6. make the soaking solution: combine the water and sugar in a saucepan and bring to a boil. remove and let cool, then add the rum. let cool completely before using. you can store the solution in a container in the fridge for up to a month. i did not have rum on hand, so i went without. the cake was still delicious.
7. make the pastry cream: warm the half-and-half in a saucepan until it begins to simmer. meanwhile, in a small bowl, mix the corn starch with the sugar and whip in the water. beat in the egg yolks. slowly add the mixture in the small bowl to the half-and-half, whisking to incorporate. it will thicken quickly. remove from heat when it begins to thicken, add the vanilla and transfer to another bowl to cool completely. stir the cream as it cools. cover and refrigerate until chilled. it will keep for up to 3 days.
8. make the whipped cream: in a large mixing bowl, combine all of the ingredients. set the mixer on high until high peaks form.
9. assemble the cake! first, take the marzipan out of the fridge to warm up. then take out your cakes. you should have 3 cakes of equal height or at least close. cut yourself a cake board (just trace around the cake on a piece of cardboard) and place one of the cakes cut-side down. brush it with the soaking solution and spread with a thin layer of raspberry jam. spread a thin layer of whipped cream over the jam. set the middle layer cut-side down on the whipped cream, brush it with the soaking solution and spread a thick layer of the pastry cream. finally, place the last layer, cut-side down, on top of the pastry cream and brush it with the soaking solution. you can also put a layer of raspberry jam on each cake if you’d like (i would next time i make it).

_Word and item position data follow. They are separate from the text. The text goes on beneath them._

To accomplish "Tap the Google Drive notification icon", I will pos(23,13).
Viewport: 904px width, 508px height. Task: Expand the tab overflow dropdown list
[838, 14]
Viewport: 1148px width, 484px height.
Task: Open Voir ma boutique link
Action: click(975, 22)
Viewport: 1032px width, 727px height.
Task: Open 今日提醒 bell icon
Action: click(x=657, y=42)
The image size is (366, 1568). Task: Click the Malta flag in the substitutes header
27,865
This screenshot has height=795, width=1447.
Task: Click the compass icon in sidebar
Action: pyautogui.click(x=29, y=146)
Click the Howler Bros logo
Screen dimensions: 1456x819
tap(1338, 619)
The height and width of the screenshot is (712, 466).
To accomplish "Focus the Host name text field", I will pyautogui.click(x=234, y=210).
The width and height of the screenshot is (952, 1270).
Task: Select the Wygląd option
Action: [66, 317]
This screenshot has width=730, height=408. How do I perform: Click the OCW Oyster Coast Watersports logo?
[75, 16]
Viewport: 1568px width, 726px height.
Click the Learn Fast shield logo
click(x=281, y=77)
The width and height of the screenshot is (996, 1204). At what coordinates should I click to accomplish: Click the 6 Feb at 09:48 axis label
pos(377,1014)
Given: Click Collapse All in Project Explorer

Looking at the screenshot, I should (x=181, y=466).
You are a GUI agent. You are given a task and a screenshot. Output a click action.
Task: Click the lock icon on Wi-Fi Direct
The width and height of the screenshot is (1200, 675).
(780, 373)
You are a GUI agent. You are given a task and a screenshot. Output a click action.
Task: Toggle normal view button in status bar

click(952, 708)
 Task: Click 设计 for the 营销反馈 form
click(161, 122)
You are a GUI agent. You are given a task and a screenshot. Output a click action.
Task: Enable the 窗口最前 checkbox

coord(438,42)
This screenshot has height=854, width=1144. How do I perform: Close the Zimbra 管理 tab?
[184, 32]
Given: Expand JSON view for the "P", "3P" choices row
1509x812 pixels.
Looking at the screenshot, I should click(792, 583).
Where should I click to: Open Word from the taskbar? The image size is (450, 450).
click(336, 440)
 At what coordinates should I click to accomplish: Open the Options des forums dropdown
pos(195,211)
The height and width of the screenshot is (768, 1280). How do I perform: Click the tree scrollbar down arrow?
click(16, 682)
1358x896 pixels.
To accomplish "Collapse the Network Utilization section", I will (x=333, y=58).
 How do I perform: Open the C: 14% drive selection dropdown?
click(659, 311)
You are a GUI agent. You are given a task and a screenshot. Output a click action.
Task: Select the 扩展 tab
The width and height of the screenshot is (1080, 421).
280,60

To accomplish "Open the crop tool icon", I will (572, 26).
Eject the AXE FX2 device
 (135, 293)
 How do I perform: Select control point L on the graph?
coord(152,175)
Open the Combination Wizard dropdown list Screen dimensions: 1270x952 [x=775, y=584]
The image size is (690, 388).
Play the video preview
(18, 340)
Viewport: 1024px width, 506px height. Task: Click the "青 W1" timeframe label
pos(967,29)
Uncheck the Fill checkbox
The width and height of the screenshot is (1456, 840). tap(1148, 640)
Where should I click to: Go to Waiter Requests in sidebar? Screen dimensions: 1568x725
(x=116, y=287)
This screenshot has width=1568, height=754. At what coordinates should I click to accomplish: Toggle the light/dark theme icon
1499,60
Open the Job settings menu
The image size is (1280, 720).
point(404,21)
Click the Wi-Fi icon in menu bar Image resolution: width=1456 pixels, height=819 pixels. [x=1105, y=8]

10. coat the sides of the cake with a thin coating of the whipped cream. mound the rest of the whipped cream on top of the cake and shape it into a dome. it may take a little practice, but you should finish with a giant dome of whipped cream and no cake showing. put the cake in the fridge while you work on the marzipan.
11. cover a large flat surface with a dusting of confectioner’s sugar, take the plastic wrap off of the marzipan, and start to press it out with your hands into a large disc. as you feel it warm up, grab your rolling pin, dust it with confectioner’s sugar and begin rolling the marzipan into a 16″ circle (about 1/8 inch thick). keep dusting the marzipan with sugar to keep it from sticking.
12. roll the marzipan on the roller, which should have a healthy coating of sugar. lift the roller over the cake and unroll the marzipan over the dome. you can practice by unrolling it onto a large inverted bowl beforehand. once the entire cake is draped, you can gently smooth out any creases (the marzipan has a *tiny* amount of give, so be careful). just work your way around the cake, smoothing it out and cutting off any excess at the bottom with a very sharp knife or a pizza cutter.
13. take the extra marzipan and cut out some fun shapes to stick on the finished cake as decoration. sprinkle a light dusting of confectioner’s sugar for a finishing touch and serve the same day. store in the fridge but take out about a half hour before serving. it will keep in the fridge for 2 or 3 days.